Mars fut toujours ami de Cythérée,

a dit Voltaire. Il ne croyait pas, le poëte frivole, exprimer une pensée aussi sérieuse. Quelle histoire, que celle d’Abigaïl, femme de Nabal le riche, et de David, le guerrier vagabond, le roi sans avoir, le conquérant sans feu ni lieu ! Toute bourgeoise raffole de l’uniforme. Pour suivre son héros, la femme ne connaît ni périls ni serments. O Jupiter, toi seul fus coupable des infortunes de Vulcain. De quoi t’avisais-tu, père de famille, de donner Vénus à un forgeron[1] ?
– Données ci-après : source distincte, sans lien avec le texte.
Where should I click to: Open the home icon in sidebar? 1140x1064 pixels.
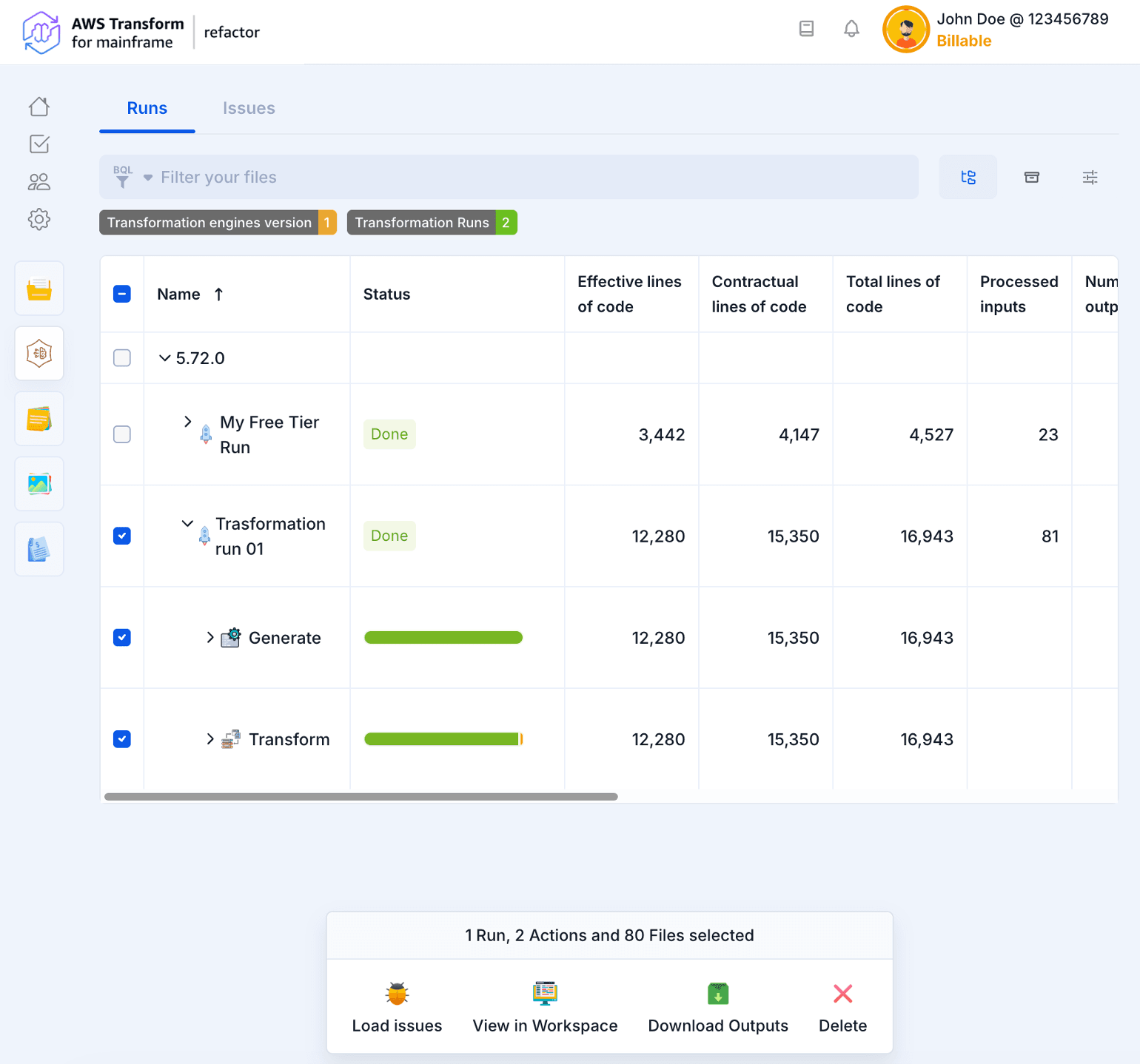(x=39, y=107)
Le peuple est de l’avis des femmes. Partout l’homme de guerre est noble ; il fait caste. L’esclave n’a pas le droit

  1. Entre l’homme et la femme, la guerre crée une inégalité colossale, irréparable. Pour quiconque aura une fois compris cette grande loi de notre nature, la guerre, le seul fait de l’incapacité militaire de la femme en vaut des millions. La femme n’a vraiment d’existence que dans la famille. Hors de là, toute sa valeur est d’emprunt : elle ne peut être rien, et elle n’a le droit de rien être, pour la raison décisive qu’elle est inhabile à combattre. Parmi les partisans de l’égalité des sexes, les uns, prenant au pied de la lettre des fictions ingénieuses, oui prétendu que la femme pouvait, aussi bien que l’homme, devenir garde national, cavalier et fantassin. et n’ont pas hésité à lui donner la cape et l’épée. Mais l’habit militaire ne sera jamais pour la femme qu’un déguisement amoureux, une fantaisie sans réalité, un véritable acte d’adoration adressé par le sexe faible au sexe fort. Les Jeanne d’Arc se comptent dans l’histoire ; pour une héroïne il y a des millions de héros. D’autres ont cru tourner la difficulté en niant purement et simplement la guerre et en faisant de son abolition le signe de l’avénement des femmes à l’égalité civile et politique : ce qui est renvoyer l’époque de cet avènement aux calendes grecques. Qu’ils fassent mieux : qu’au lieu d’ôter à l’homme ses attributs guerriers, ils lui enlèvent tout de suite le sceau de la virilité. Mais alors les femmes n’en voudront plus : qu’aimeraient-elles, en effet, si elles n’aimaient plus fort qu’elles ?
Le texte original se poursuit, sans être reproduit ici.